Background; Biologics are efficacious in treating immune disorders. However, a proportion of patients have eventual loss of response due to immunogenicity against the biologic, which can be prevented by combination therapy with immunomodulators (IM). The optimal dose of IM when used in combination with biologics remains unknown.
Objective; To determine the optimal dose of IM when used in combination with biologics.
Study Design; Patient level data of clinical trials with infliximab (IFX) and golimumab (GO) will be analyzed. Patients will be categorized into those who received therapy as monotherapy or in combination with an IM (azathioprine (AZA)/methotrexate (MTX)). Those taking IM will be divided into high vs low AZA (≥ or <2.0 mg/kg) and high vs low MTX (≥ or <15 mg/week).

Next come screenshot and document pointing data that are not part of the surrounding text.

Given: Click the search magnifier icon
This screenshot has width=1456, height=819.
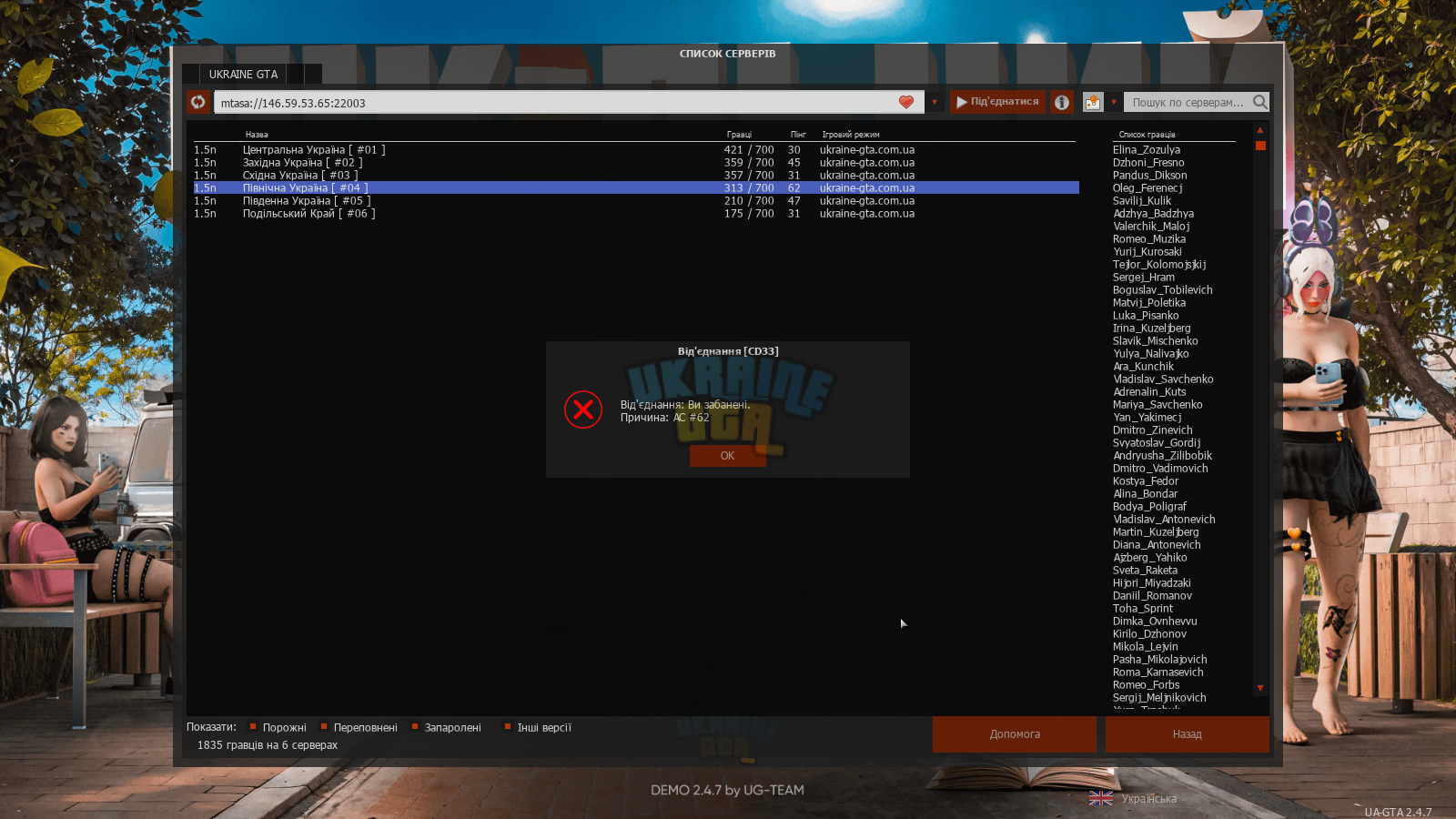Looking at the screenshot, I should pyautogui.click(x=1259, y=102).
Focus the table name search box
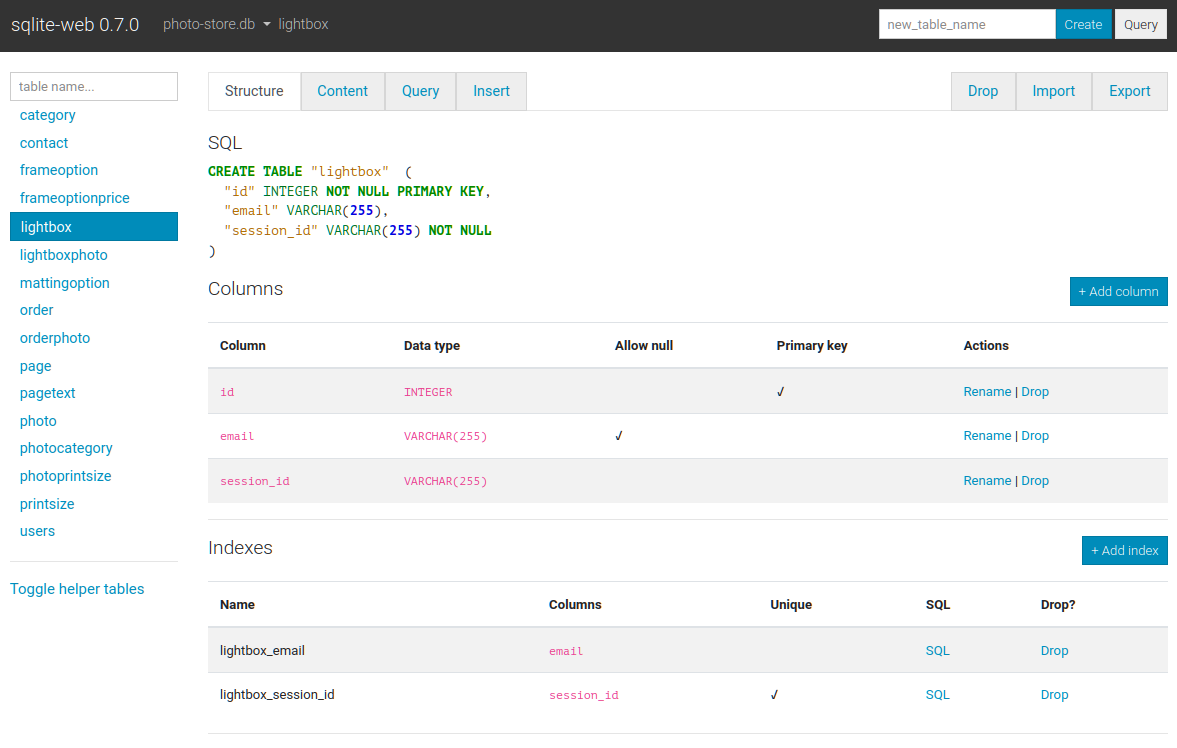 (94, 87)
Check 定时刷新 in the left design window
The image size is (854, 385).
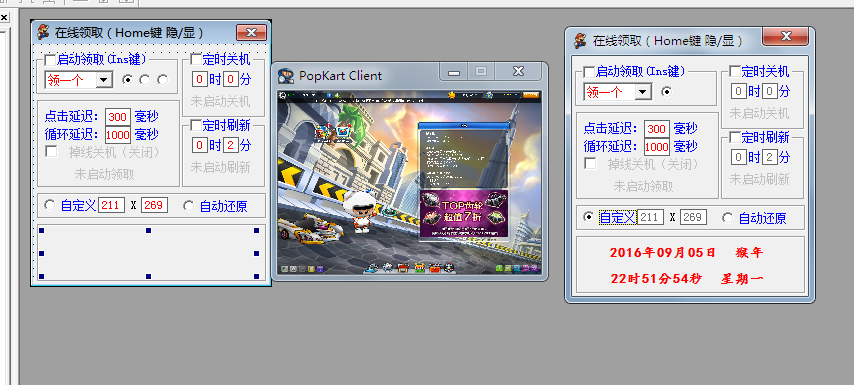pyautogui.click(x=196, y=126)
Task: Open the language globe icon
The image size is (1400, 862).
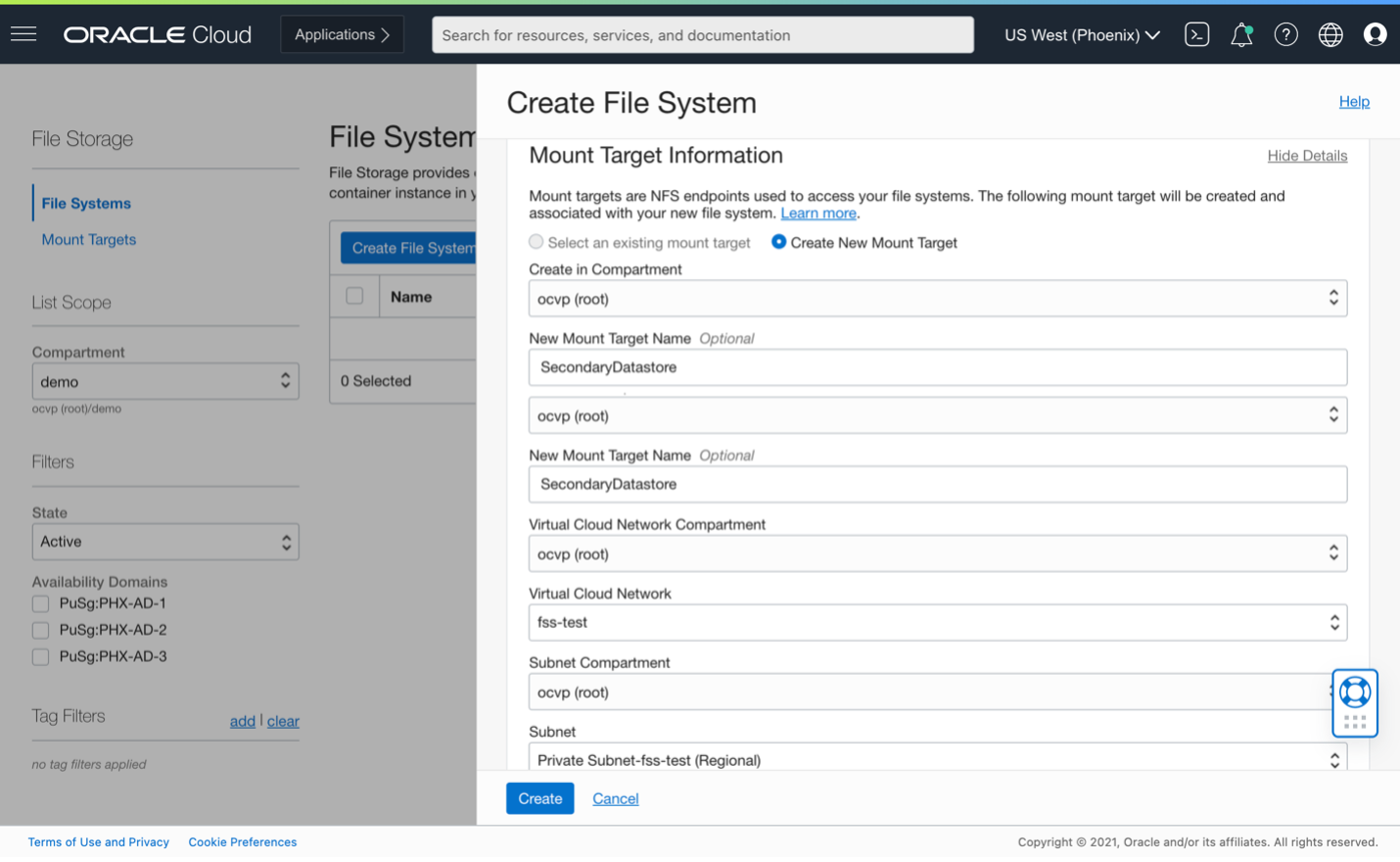Action: pos(1330,34)
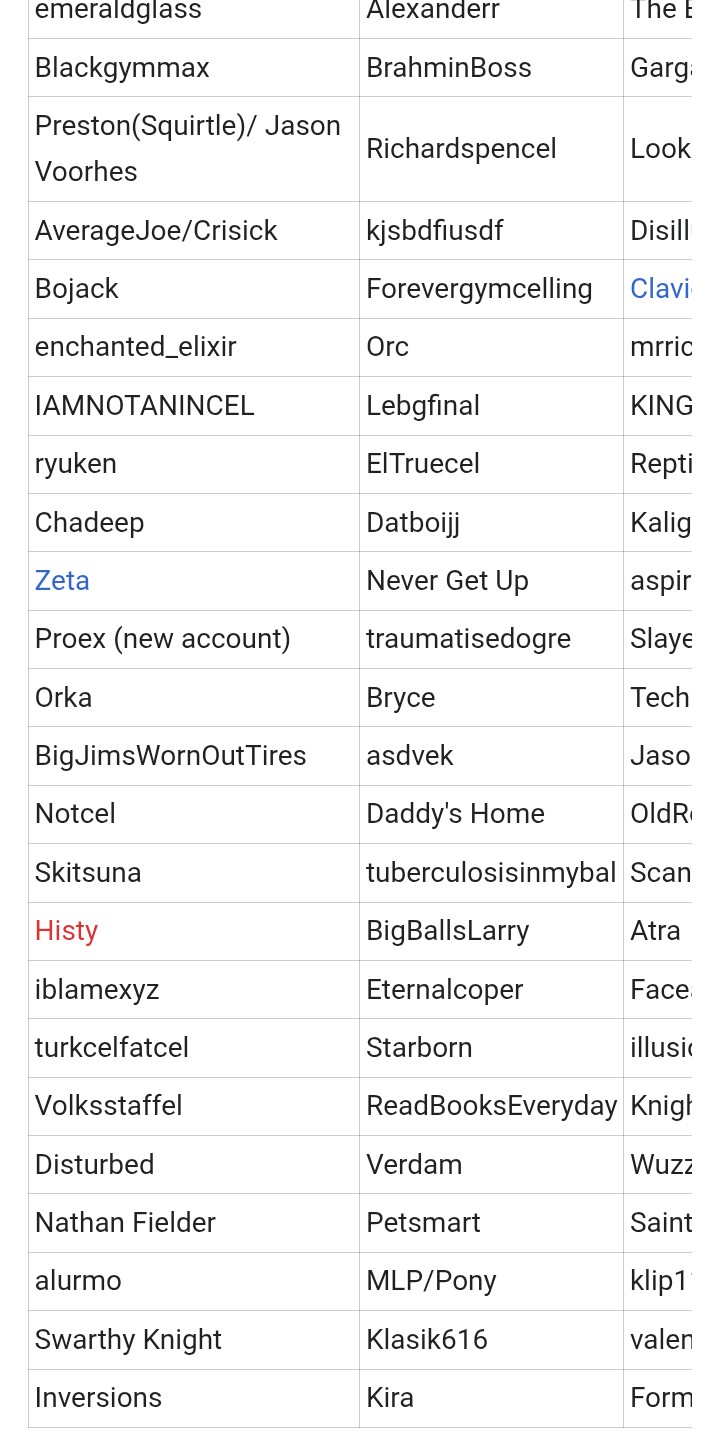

Participants; Patients with Crohn’s disease, ulcerative colitis, rheumatoid arthritis and ankylosing spondylitis that participated in clinical trials of IFX and GO.
Main Outcome Measure(s); The primary outcome is trough level of IFX/GO measured at week 14. Secondary outcomes are trough level of IFX/GO measured at week 52, the incidence of anti-drug antibody, the rate of clinical remission, and the rate of adverse effects. These outcomes will be compared between patients on monotherapy and high or low AZA or MTX separately among each disease, and then will be summarized.
Statistical Analysis; Among each disease, the collected data will be summarized as a network meta-analysis, and rank of superiority will be analyzed between interventions.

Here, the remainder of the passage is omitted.